What do you mean by ‘log jam’? Do you mean events are stuck in the channel and all processing stops, or just that events are moving slower than you’d like?
If it’s just going slowly I would start by graphing channel sizes, and event put/take rates for your sinks. This will show you which sink might need to be sped up, either by having multiple sinks drain the same channel, tweaking batch sizes or moving any filechannels to dedicated disks.
If it’s events getting stuck in the channel due to missing headers or corrupt data, I would use interceptors to ensure the necessary headers are applied. For instance, I use a couple of ‘category’ headers to route event in downstream agents and on the initial source have a static interceptor that puts in the proper header with the value ‘missing’ if the header doesn’t exist from the app. Then I can ensure delivery and also have a bucket in HDFS that I can monitor to ensure no events are getting lost.

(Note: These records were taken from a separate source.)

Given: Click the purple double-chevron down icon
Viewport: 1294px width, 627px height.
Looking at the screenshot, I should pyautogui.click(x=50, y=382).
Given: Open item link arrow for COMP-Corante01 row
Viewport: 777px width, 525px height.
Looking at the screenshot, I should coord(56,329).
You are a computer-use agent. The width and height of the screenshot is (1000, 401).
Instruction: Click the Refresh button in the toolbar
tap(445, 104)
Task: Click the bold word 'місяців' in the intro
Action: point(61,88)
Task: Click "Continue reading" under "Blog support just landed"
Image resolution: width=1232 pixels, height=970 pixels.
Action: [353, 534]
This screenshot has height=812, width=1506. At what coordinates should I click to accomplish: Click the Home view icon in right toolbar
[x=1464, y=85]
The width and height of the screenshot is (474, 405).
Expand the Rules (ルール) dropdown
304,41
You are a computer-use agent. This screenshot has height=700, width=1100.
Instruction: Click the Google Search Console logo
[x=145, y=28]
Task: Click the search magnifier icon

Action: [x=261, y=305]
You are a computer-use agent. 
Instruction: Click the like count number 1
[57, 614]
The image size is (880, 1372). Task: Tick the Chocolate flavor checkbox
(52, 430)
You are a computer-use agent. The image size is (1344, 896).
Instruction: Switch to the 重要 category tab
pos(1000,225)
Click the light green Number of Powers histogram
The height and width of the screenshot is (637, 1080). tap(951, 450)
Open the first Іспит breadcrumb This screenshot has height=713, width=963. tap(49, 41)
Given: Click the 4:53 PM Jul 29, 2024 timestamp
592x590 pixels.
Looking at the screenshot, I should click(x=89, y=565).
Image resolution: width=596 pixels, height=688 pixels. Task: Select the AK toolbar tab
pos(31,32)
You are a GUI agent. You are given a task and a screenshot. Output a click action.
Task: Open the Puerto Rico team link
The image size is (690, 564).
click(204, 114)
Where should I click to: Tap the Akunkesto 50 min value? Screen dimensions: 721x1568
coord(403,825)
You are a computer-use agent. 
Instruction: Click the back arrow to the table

As for your nightly processing, if you use Oozie to trigger workflows you can set dataset dependencies to prevent things from running until the data is ready. I have hourly workflows that run this way, they don’t trigger until the current partition exists and then they process the previous partition.
From: chenchun [mailto:[EMAIL PROTECTED]]
Sent: Monday, November 04, 2013 3:35 AM
To: [EMAIL PROTECTED]
Subject: logs jams in flume collector
Hi, we are using flume to transfer logs to hdfs. We find lots of logs jams in flume collector. if the generated logs can't write into hdfs by middle night, our daily report will not be calculated in time. Any suggestions to identify the bottlenecks written hdfs?